Optimizing a Nested Loop Algorithm for Maximum Efficiency


I'm working on a project that involves processing a large dataset with nested loops, and I'm struggling to optimize my code for maximum efficiency. Here's my current approach, which I know is not efficient:

for i in range(N):
    for j in range(M):
        for k in range(L):
            # Perform some computations

In this code, N, M, and L are the sizes of the loops, and within the innermost loop, I'm performing some computations that take a significant amount of time.

I've tried various techniques like memoization and parallelization, but I'm still not achieving the performance I need. Are there any advanced optimization strategies or libraries that I can use to speed up this nested loop processing significantly?

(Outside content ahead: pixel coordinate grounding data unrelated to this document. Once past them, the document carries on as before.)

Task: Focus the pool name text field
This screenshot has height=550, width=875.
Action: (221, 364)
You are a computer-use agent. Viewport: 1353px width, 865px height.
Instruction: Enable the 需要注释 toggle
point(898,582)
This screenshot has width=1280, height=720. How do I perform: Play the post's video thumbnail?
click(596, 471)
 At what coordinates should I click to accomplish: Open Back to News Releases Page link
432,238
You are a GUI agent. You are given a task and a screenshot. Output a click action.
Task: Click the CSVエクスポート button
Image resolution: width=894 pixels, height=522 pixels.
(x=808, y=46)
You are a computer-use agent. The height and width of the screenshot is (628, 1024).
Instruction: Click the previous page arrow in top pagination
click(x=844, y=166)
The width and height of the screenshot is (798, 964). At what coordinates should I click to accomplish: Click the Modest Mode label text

I'm open to suggestions in Python or any other language that can provide a substantial performance boost.


Solution

  • using multiprocessing in linux system

    from multiprocessing import cpu_count, Pool, Array, Manager
    import numpy as np
    N = 20
    M = 20
    L = 20
    ret = Array('f', N*M*L)
    def calcul(i, j, k, num,):
        global ret
        ret._obj[num] = i+j+k
        kk = 0
    
    def main():
        p = Pool(2)
        num = 0
        for i in range(N):
            for j in range(M):
                for k in range(L):
                    # Perform some computations
                    # calcul(i, j, k, num)
                    p.apply_async(calcul, args=(i, j, k, num,))
                    # p.apply(calcul, args=(i, j, k, num,))
                    num += 1
        p.close()
        p.join()
        
    if __name__=="__main__":
        main()
        kk = []
        for i in range(N*M*L):
            kk.append(ret._obj[i])
        k = 0
    

    in win10, it doesn't work